Pijany pieszy przyczynił się do drogowego wypadku. Wszystko miało miejsce na powiatowej drodze łączącej Rawę Mazowiecką z Białą Rawską. Kierowca Opla chcąc ominąć zataczającego się pieszego, stracił panowanie nad autem i wypadł z drogi. Na szczęście skończyło się bez poważniejszych konsekwencji.
Do zdarzenia doszło w miejscowości Żurawia, tuż przed Białą Rawską. 25-letni kierowca jadąc Oplem Astrą w ostatniej chwili zauważył pieszego, który szedł środkiem jezdni. Próba ominięcia nieostrożnego mężczyzny skończyła się utratą kontroli nad autem. Opel finalnie wylądował w przydrożnym rowie. Pieszy, 49-letni mieszkaniec gminy Biała Rawska, był kompletnie pijany. W organizmie miał ponad dwa promile alkoholu.

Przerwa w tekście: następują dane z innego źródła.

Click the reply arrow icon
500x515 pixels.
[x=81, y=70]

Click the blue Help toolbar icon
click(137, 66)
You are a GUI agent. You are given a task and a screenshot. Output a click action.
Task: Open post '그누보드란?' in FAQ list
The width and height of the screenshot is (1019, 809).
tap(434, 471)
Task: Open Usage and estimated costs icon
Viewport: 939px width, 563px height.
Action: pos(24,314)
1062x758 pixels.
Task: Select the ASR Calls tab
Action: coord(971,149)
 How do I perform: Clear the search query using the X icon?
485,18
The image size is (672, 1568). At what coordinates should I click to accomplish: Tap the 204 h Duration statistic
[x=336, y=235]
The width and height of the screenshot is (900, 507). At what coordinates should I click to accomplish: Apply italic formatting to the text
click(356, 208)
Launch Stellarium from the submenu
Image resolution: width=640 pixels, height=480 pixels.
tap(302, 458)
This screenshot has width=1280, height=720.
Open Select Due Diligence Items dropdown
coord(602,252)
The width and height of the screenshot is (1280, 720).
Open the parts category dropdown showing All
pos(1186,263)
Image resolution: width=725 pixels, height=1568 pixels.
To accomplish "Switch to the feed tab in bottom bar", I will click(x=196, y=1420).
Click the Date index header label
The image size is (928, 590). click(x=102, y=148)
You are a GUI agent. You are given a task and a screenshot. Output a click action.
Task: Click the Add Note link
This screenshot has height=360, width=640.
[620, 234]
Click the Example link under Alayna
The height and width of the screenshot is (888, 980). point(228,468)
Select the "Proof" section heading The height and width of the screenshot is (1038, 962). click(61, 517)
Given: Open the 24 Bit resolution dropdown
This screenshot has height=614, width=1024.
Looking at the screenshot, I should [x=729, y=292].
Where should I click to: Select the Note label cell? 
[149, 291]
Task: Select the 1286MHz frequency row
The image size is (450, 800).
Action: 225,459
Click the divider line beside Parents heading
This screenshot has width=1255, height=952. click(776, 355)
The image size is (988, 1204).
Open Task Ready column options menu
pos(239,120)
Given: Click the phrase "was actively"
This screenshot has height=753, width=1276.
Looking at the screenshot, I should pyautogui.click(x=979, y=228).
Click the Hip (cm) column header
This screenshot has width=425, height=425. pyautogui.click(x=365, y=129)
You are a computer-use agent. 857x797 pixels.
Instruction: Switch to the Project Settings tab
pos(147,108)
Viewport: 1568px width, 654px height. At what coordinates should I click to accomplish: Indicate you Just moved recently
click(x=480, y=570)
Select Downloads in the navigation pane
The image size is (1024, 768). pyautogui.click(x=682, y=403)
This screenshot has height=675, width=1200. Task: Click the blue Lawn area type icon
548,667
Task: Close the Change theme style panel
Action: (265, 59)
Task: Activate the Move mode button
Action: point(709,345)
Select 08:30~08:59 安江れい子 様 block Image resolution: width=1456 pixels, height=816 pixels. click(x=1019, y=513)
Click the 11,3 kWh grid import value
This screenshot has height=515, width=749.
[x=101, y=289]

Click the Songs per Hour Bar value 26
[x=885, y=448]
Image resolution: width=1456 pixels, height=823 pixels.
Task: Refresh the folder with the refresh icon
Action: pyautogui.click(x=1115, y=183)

Wczorajszy dzień niebezpieczny okazał się także na krajowej „ósemce”. Tam, w miejscowości Przewodowice, 28-letni kierowca Opla Corsy stracił panowanie nad autem i uderzył w przydrożne barierki. Padający śnieg i trudne warunki sprawiły, iż w uszkodzone auto uderzył drugi pojazd, którego kierowca nie zdołał wyhamować. Sprawca kolizji, za niedostosowanie prędkości do warunków panujących na drodze, został ukarany 250 złotowym mandatem. Na szczęście i w tym zdarzeniu nikomu nic się nie stało.